As for the specifics of the case, the much-touted confessions were preceded by eighteen to thirty hours of nonstop questioning, sometimes under quite unorthodox circumstances. For example, Antron McCray, 15 at the time, was put in the back of a police car and driven around the park in the middle of the night. Police didn’t feel it necessary to translate every question into Spanish for Raymond Santana’s family for fear that it was “going to take us all day.” The confessions themselves were filled with inconsistencies and obvious factual errors no one took seriously until now. But to me, the most troubling aspect was that the original handwritten confessions were written in police-speak. One detective wrote down three of the four incriminating confessions before they were videotaped. My notes of his testimony regarding Raymond Santana’s confession reveal that he didn’t “know if I substituted Raymond’s words for my own, but I wrote down what I recall.” The male black? “Probably my words.” Female white? “He probably said white female. Or white girl.” Had sex? “I don’t recall if those were his words or mine.” Nor was the statement “in exactly the same order that he told me.”
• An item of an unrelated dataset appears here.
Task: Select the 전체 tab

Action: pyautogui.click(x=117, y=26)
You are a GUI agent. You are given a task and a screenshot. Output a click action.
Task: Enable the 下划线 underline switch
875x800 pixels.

Aside from the confessions, there was no evidence of any sort. This was an extraordinarily bloody crime–the jogger lost about three-quarters of the blood in her body–and the scene was a particularly muddy one. But there was no blood on any of the accused, nor were any of their footprints found at the scene. Soil traces in their sneakers that had a mineral content consistent with the ground of the entire upper half of Manhattan proved they were in the park that night, the prosecution said. While DA Elizabeth Lederer, in her final argument, maintained that hairs from the jogger were found on two of the defendants, the actual testimony of the forensic analyst was never so conclusive. Rather, he said the hairs were more consistent with Caucasian hair than African-American. But this point sailed over the heads of many in the courtroom–in part because there was such crude jocularity among the media–“did he say pubic hair?!” They were like teenagers, the bailiffs always shushing them.
When I read that Linda Fairstein, head of the Sex Crimes Unit, is still maintaining that these five young men were somehow involved in some criminal activity somewhere in the park that night, I thought of that judge in Roxbury so long ago. If there is evidence of other criminality, Fairstein should prosecute them for it. But this supposition was tested in the trial, and none of the other mugging victims in the park that night identified any of these young men as their attackers. If there is no additional evidence, Fairstein’s insinuation is gratuitous and, in view of likely lawsuits for damages, extremely self-serving.